Ever since the NFL merger in the 1960s, there have been multiple unsuccessful attempts at providing another competitive brand of football to rival the NFL. They all try to have their niche and competitive advantage when in reality their competitive advantage is a disadvantage of talent. The NFL will always be the NFL and no one will ever rival them because they have the best players in the world and ultimately that is what people want to watch, the highest level of football being played on the biggest stages.
The XFL tried to put less restrictions on rules and implement tacky exceptions to allow for a more hard hitting and faster play but all it did was come off as unprofessional and disappeared shortly after its inception. The AFL had a good thing going for a minute because they were able to showcase a faster brand of finesse football on smaller stages while not trying to be the NFL but still trying to compete with but they just couldn’t compete with the level of talent.
The CFL is just weird. They have weird rugby style rules, bigger fields, and all of the “has beens” and “never was” players that provide for a brand of football that only mothers could love. There is now a Lingerie Football League, but that is neither here nor there because that is a totally different issue. There are plenty of other amateur, regional, and flag leagues that try and position themselves in a way better than the NFL but the all fall short.

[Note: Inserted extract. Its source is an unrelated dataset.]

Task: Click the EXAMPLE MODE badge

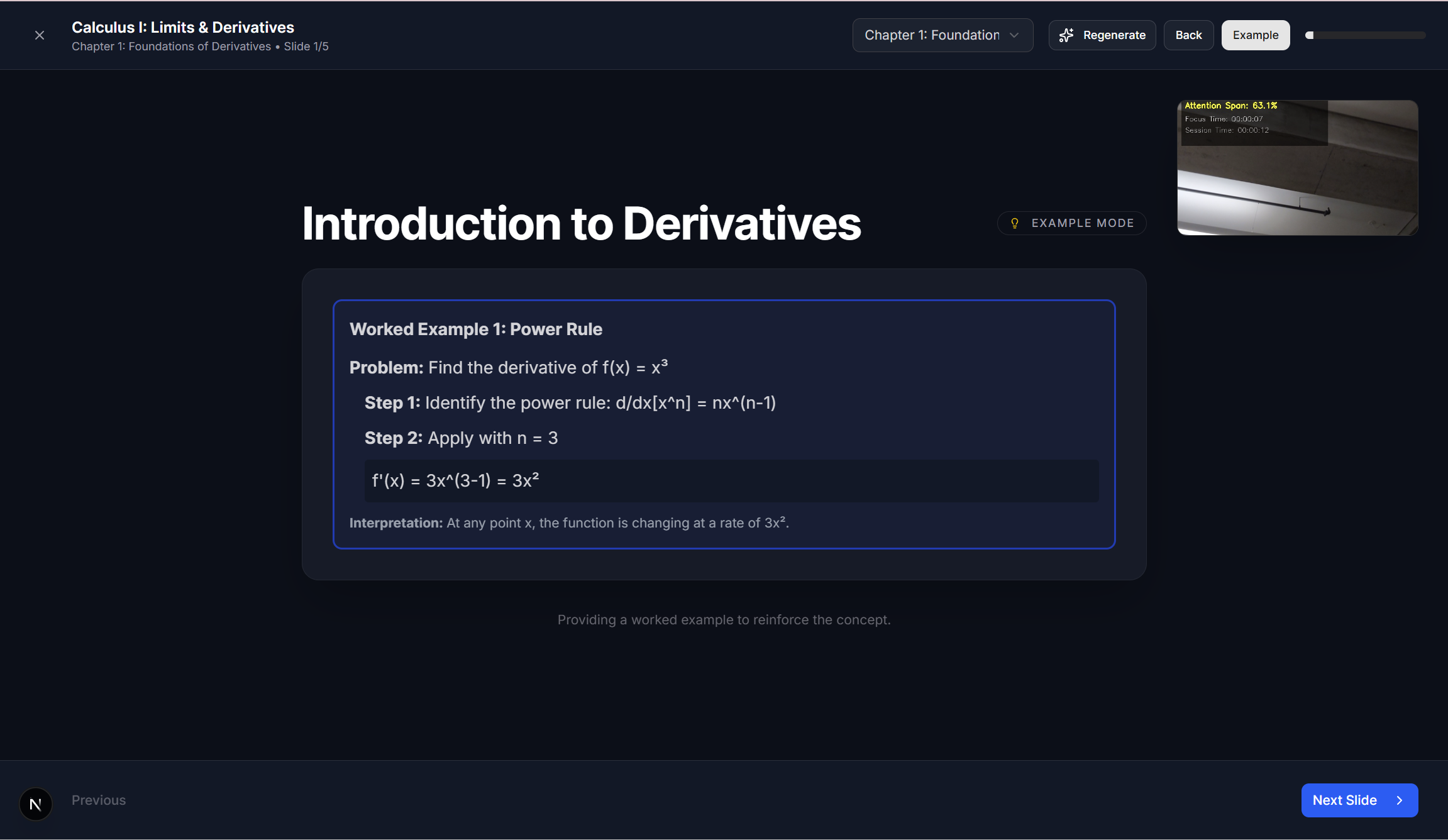Action: click(x=1082, y=223)
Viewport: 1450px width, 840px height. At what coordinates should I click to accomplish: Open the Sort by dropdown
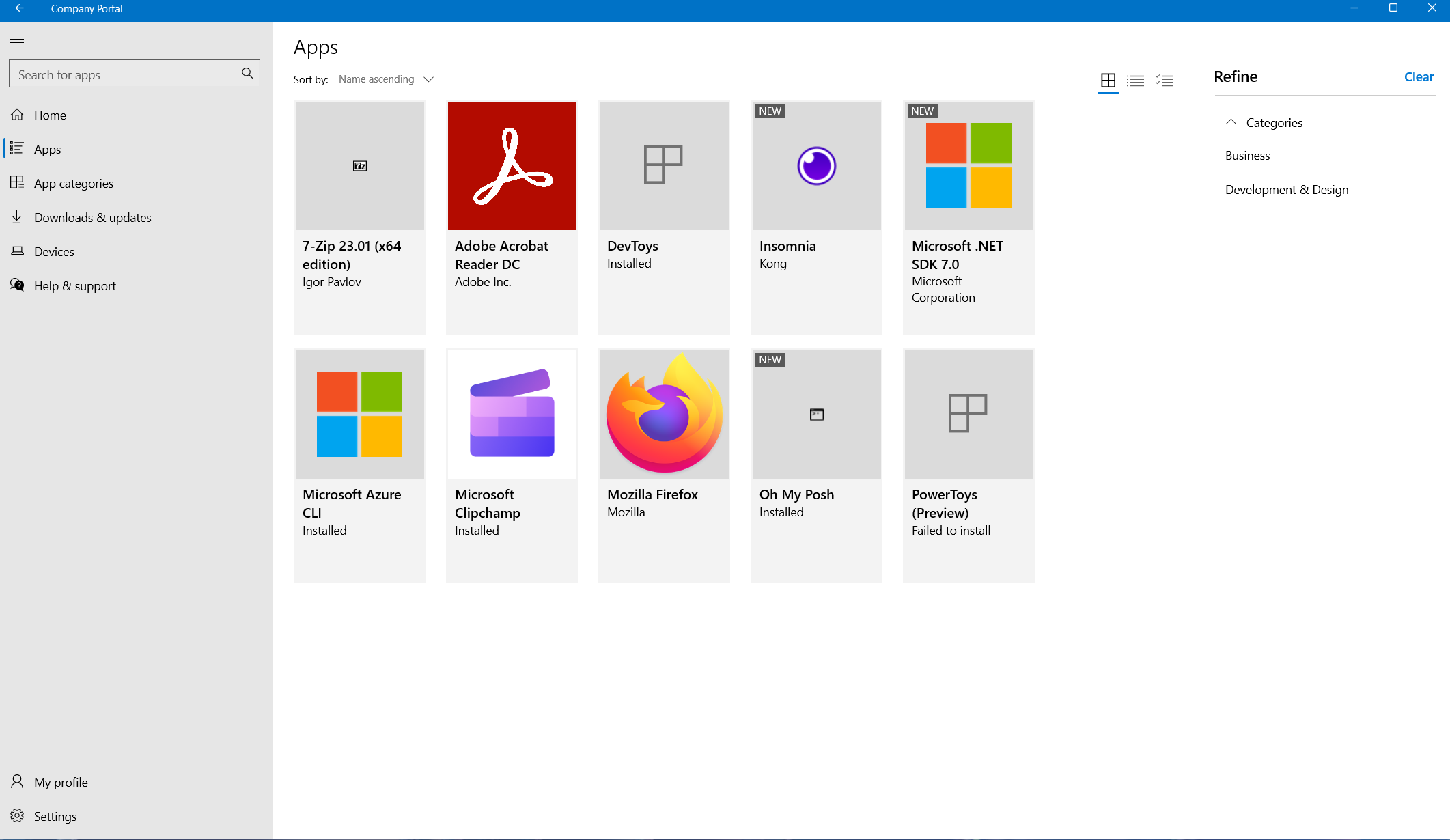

The problem is that they all are trying to beat the NFL at something and that is a battle not worth fighting. I believe the phrase goes “If you can’t beat them, join them.” And that is exactly what the UFL is trying to do. They working in accordance with the NFL to appease them in every way possible to provide for them a minor league brand of football. Different regional teams would be correlated with different NFL divisions to exude an atmosphere similar to Triple-A baseball and be the breeding grounds for the NFL.
The NFL can easily track players’ progression, speak with professional and high level coaches like Jim Fassel and Denny Green, and test out the viability of possible NFL rules in the UFL. They are very competitive, there is a high-level of talent, and growing fan bases in their markets. This year the UFL decided to move the teams to smaller markets so as they didn’t have to share media time and their fan base with the NFL, another smart move.
It looks as though the UFL is here to stay with backing by a group of investors that includes Mark Cuban and Google. As long as they provide good and real football entertainment at an affordable price the fans from markets without for football will yearn for the UFL. I’ve seen a few games and can attest to their sustainability. The games are entertaining, they have big name coaches, some big name players, and plenty of potential for growth, which is exactly what they intend on doing. Growing.